* _Required action_
Once the pictures have been removed, repeat the remainder of the records exactly.

+++ Data provided

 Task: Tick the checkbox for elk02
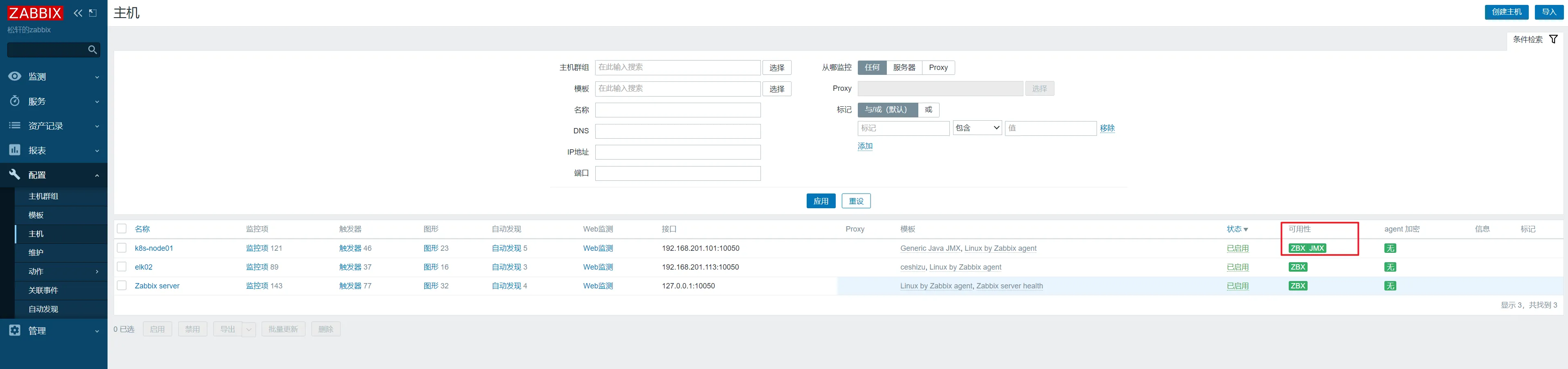click(122, 267)
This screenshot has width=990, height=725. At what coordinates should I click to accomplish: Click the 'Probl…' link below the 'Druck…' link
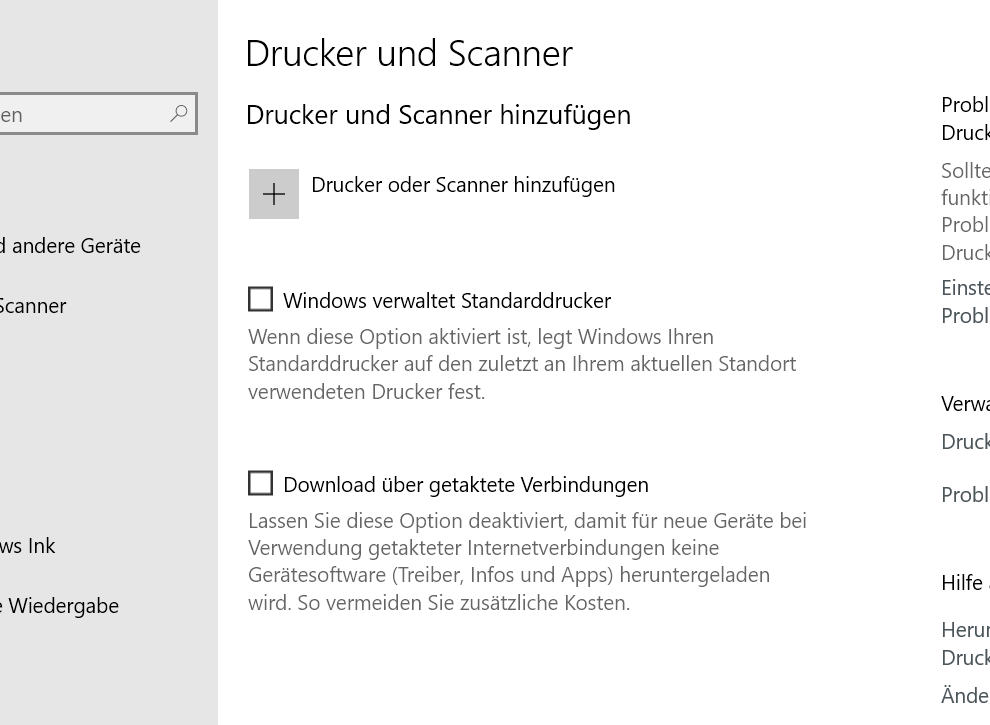[966, 495]
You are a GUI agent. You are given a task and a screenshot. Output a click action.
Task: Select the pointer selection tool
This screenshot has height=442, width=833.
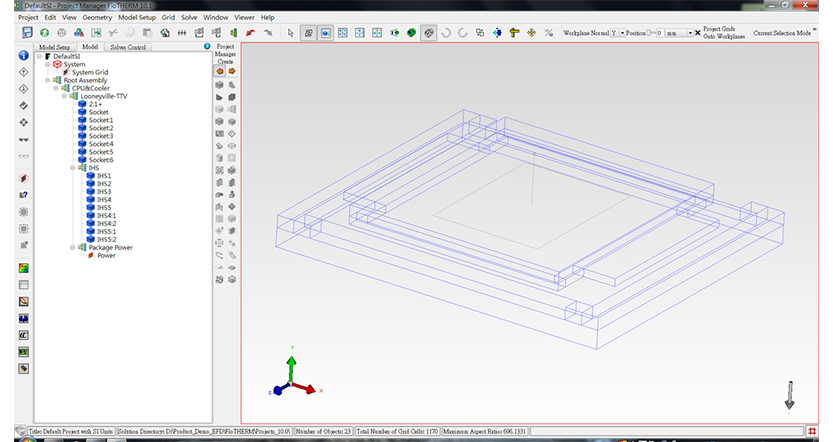(290, 33)
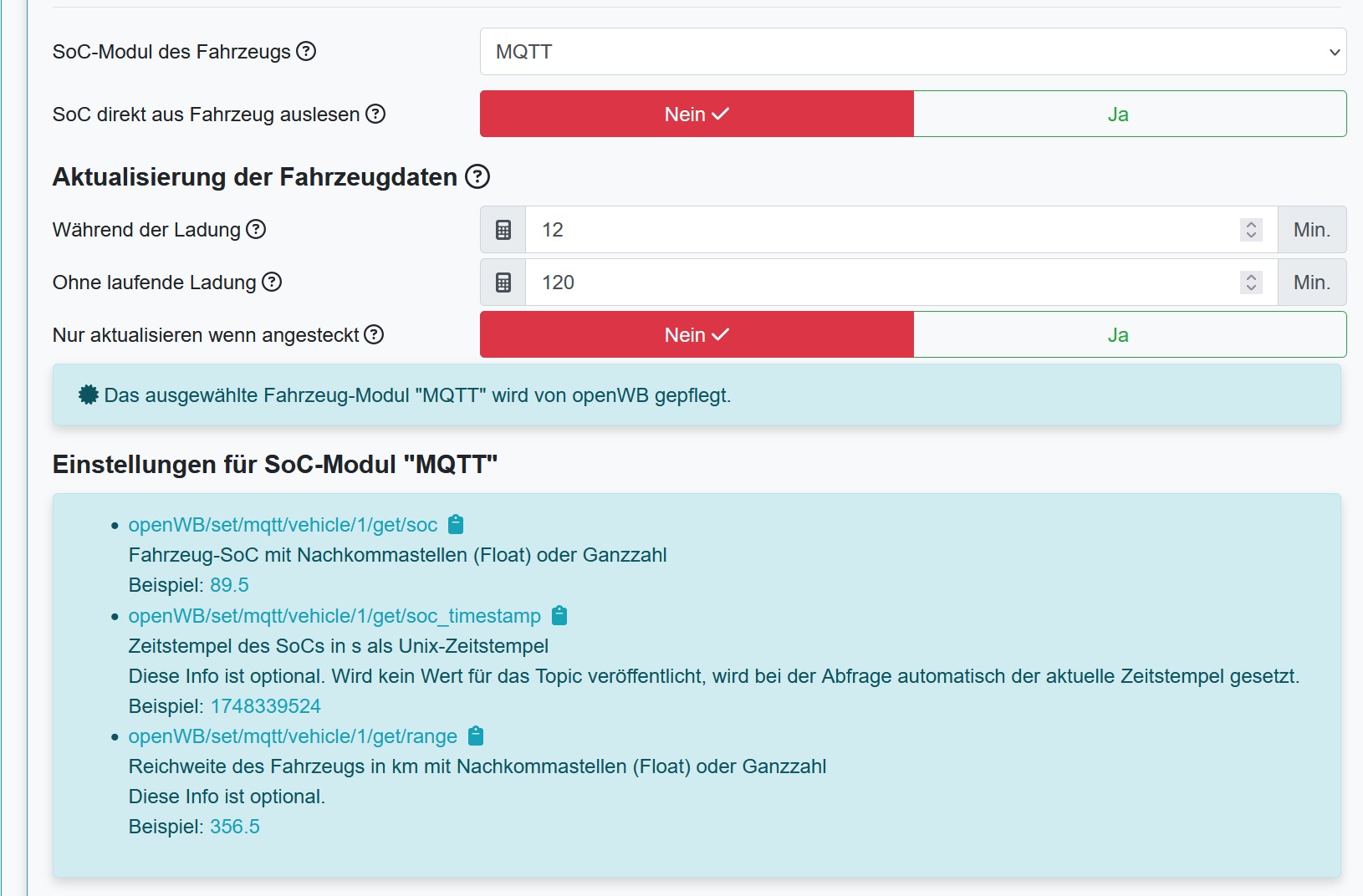Copy the get/soc MQTT topic via clipboard icon
The image size is (1363, 896).
[x=456, y=524]
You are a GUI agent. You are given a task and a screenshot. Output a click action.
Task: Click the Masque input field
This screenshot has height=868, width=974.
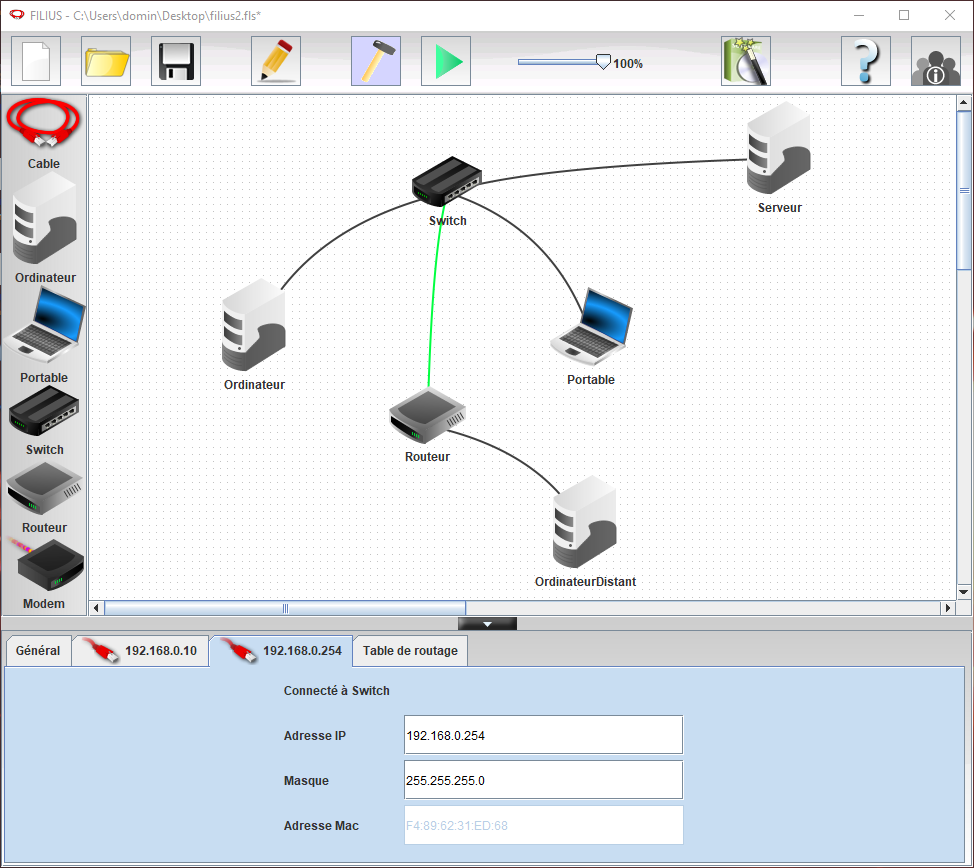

++++++

* _Finished exercise_
 Task: Tick the checkbox for elk02
click(122, 267)
This screenshot has width=990, height=725. At what coordinates should I click to accomplish: Click the 'Probl…' link below the 'Druck…' link
[966, 495]
You are a GUI agent. You are given a task and a screenshot. Output a click action.
Task: Select the pointer selection tool
This screenshot has height=442, width=833.
(290, 33)
Copy the get/soc MQTT topic via clipboard icon
The image size is (1363, 896).
[x=456, y=524]
You are a GUI agent. You are given a task and a screenshot. Output a click action.
Task: Click the Masque input field
This screenshot has height=868, width=974.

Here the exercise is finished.